=== Section Start ===

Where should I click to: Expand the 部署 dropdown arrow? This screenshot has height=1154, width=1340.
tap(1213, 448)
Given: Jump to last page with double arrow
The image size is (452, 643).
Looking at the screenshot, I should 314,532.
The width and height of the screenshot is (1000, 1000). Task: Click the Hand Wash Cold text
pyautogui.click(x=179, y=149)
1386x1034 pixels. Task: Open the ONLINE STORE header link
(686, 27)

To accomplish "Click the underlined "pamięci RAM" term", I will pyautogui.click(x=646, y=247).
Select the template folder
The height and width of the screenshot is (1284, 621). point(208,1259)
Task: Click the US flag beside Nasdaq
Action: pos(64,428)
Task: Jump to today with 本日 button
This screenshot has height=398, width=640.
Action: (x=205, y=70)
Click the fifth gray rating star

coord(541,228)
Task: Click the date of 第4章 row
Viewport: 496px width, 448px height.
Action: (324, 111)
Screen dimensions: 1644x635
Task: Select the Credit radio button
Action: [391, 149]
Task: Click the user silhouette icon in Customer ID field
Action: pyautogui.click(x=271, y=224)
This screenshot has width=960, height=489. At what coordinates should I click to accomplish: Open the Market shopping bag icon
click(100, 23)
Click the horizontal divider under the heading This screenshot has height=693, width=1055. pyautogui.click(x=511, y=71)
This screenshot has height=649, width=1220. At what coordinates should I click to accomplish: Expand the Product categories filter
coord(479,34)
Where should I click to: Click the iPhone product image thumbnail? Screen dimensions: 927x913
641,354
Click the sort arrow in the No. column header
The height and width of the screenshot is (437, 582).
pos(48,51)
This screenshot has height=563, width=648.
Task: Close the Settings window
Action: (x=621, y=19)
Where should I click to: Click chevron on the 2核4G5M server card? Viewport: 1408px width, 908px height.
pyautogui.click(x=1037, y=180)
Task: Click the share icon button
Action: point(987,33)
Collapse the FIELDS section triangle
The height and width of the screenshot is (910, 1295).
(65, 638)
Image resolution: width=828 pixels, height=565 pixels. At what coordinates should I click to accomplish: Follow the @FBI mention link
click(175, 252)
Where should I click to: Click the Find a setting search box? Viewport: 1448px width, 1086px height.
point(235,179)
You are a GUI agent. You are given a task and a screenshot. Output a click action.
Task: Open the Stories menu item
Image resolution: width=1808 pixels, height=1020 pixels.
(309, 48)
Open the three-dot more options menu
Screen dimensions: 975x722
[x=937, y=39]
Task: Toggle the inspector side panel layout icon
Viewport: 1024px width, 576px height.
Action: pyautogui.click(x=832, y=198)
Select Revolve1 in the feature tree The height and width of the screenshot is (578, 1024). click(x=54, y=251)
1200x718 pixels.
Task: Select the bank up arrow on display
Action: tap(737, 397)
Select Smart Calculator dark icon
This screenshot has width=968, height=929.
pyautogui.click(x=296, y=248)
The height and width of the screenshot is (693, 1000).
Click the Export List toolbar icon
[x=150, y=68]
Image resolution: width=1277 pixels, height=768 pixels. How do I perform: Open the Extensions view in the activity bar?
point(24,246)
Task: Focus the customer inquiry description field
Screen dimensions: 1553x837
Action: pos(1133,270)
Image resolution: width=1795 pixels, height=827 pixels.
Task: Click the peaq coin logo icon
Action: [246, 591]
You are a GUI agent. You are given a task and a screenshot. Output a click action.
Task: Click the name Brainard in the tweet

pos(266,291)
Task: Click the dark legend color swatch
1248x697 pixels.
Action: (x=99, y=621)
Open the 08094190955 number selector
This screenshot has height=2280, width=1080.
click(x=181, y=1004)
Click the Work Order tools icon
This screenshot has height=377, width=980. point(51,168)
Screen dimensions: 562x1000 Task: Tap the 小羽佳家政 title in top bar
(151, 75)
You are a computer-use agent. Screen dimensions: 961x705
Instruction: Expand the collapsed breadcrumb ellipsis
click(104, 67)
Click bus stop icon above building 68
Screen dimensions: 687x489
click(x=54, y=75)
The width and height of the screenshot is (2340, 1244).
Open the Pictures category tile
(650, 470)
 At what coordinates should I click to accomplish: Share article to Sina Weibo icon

=== Section End ===

ABOUT THIS TASK: Out of the material above, select every line that holds the string "Jump".

EXERCISE RESPONSE:
Given: Jump to last page with double arrow
Task: Jump to today with 本日 button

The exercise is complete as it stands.